ドコモの訪日外国人向けプリペイドSIMは、「Japan Welcome SIM」という名称。その特徴は、ビジネスモデルにあります。 ドコモのビジネス基盤推進室 室長 太口努氏によると、「このサービスのビジネスモデルは、B2CとB2B2Cの2つを共存させるもの」だといいます。



具体的には、ドコモが直接ユーザーにSIMカードを提供することに加え、パートナーのサービスに組み込むことが可能。第一弾のパートナーとして、東急ホテルズとBooking.comが名乗りを上げています。


パートナーとして、東急ホテルズとBooking.comが名乗りを上げた


Japan Welcome SIMを解説する、ドコモの太口氏

料金は、128kbpsに通信速度が制限された容量無制限の「プラン1000」が15日間1000円、500MBの高速通信がついた「プラン1700」が1700円になります。プラン1000、プラン1700のどちらも、追加でデータ容量の購入が可能。データチャージは2種類用意されており、100MBが200円、500MBが700円になります。

プラン1000を買って500MBをつけると、ちょうどプラン1700と同じ1700円になるため、どちらを買っても同じ。ここはもう少し、プラン1700を選んだ人向けのディスカウントがあってもよかった気がしています。

ここまでは一般的なプリペイドプランとほぼ同じですが、10月からは、広告を見ることで無料でSIMカードをもらえる「プラン0」がスタートする予定です。また、プラン1000、プラン1700は開始と同時に、広告閲覧によるチャージが可能になります。ドコモは広告料を得られる一方で、ユーザーにとっては無料で通信ができるようになるというわけです。


プラン1000、プラン1700に加え、プラン0も10月からスタート




広告を閲覧することで、データ容量をもらえる

ドコモがゼロレーティングを導入する意外感

パートナー向けについては、さらにカスタマイズされたプランが提供されます。たとえば、Booking.comの場合、同社経由で申し込みを行うと100MBが付与され、しかもBooking.comのサイト閲覧にはデータ料がかかりません。いわゆるゼロレーティングやカウントフリーと呼ばれるサービスが含まれるというわけです。

これまで、ドコモはゼロレーティングに対し、慎重な見方を示していましたが、ここで導入するというのは意外感がありました。




Booking.com経由で申し込むと、100MBのボーナスがつくほか、Booking.comがカウントフリーに

ちなみに、ネットワーク中立性については、きちんと配慮したことがうかがえます。ドコモの担当者によると、「ユーザーが使ったぶんは、パートナーの事業者にご負担いただくことになる」といいます。つまり、Booking.comのケースでは、ユーザーがBooking.comを見る際に使ったデータ容量ぶんの料金は、ドコモからBooking.comに請求がいくということになります。
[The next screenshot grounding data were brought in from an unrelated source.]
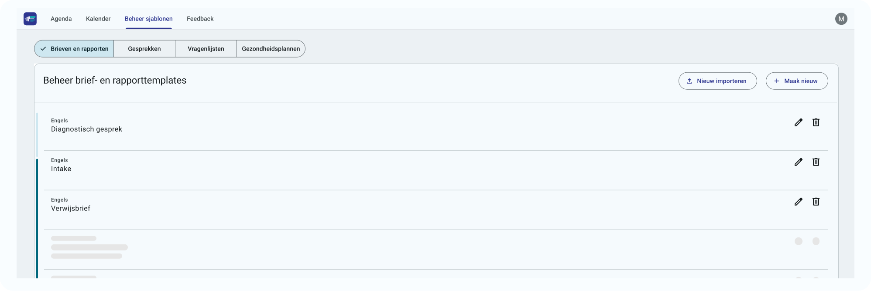Click the Nieuw importeren button
The height and width of the screenshot is (291, 871).
click(717, 81)
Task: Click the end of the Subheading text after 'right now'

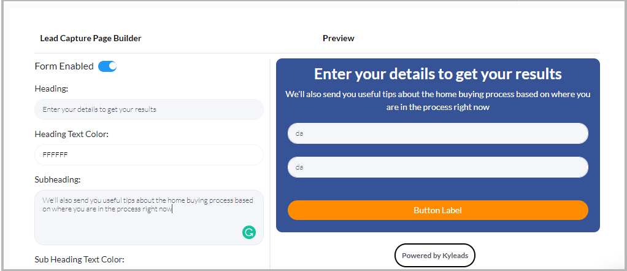Action: pyautogui.click(x=172, y=209)
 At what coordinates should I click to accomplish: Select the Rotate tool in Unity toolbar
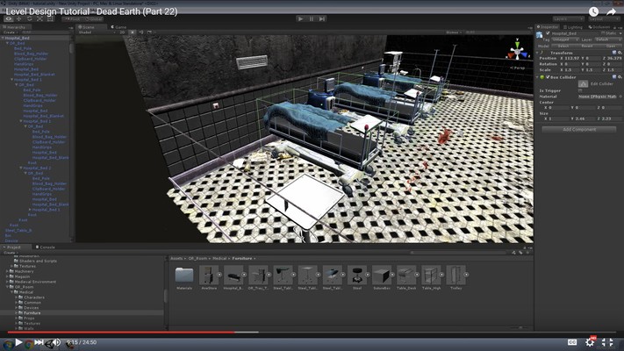pos(29,18)
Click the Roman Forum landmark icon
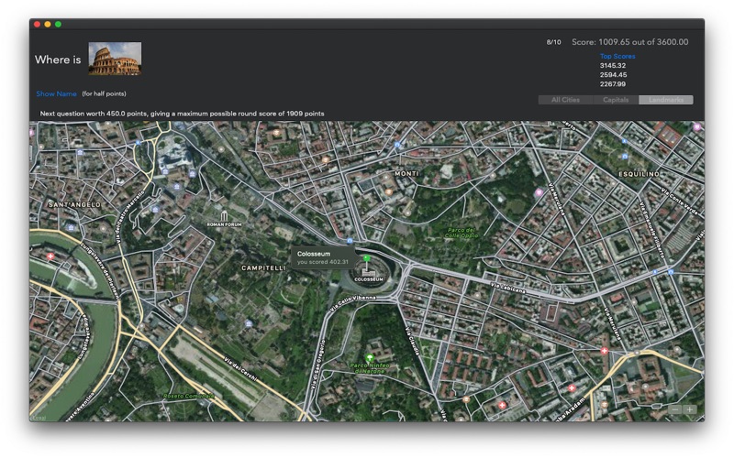The width and height of the screenshot is (734, 458). tap(224, 215)
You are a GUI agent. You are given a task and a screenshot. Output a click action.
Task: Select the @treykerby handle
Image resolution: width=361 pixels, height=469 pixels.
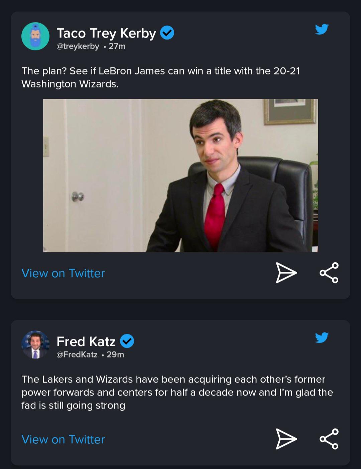78,46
SIMカードは、ドコモ初となる3in1タイプのもので、通常サイズ、micro SIM、nano SIMの3通りに切り取ることができます。この形状のSIMカードはauがMVNOに提供していますが、ドコモは未提供。海外では一般的になりつつありますが、どの端末に挿されるかあらかじめ予想がつきづらいプリペイドSIMカードとは相性のいい形状です。


SIMカードは3サイズに切り取れるタイプ

APNはネットワーク側から端末に書き込む仕様

しかもこのSIMカードは、APNの設定が不要とのこと。ドコモの太口氏によると、「端末に入れたAPNはそのままの状態で、我々のAPNに接続いただける機能を開発して盛り込んだ」といいます。担当者によると、初回アクティベーション時に、端末にAPNをネットワーク側から書き込む仕様になっているそうです。

訪日外国人向けと銘打たれているJapan Welcome SIMですが、ゼロレーティング機能や、マルチタイプのSIMカード、APN自動書き込み機能は、日本のユーザーにとっても注目の内容です。前者に関しては、ドコモに料金を払ってでも国内のユーザー向けに利用したいというサービス提供事業者が出てきてもおかしくないでしょう。後者のSIMカードやAPN自動書き込み機能は、主にMVNOがドコモに開放を求めることになる可能性があります。

APNの自動書き込み機能について、ドコモの太口氏は「今後、公平性の観点で課題が顕在化した段階で必要な検討をさせていただく。MVNOとの協議も必要になってくるのではないか」との見通しを示していました。今現在はあくまで訪日外国人向けという位置づけですが、ドコモの動き方次第では、国内のユーザーにメリットが生まれることになるかもしれません。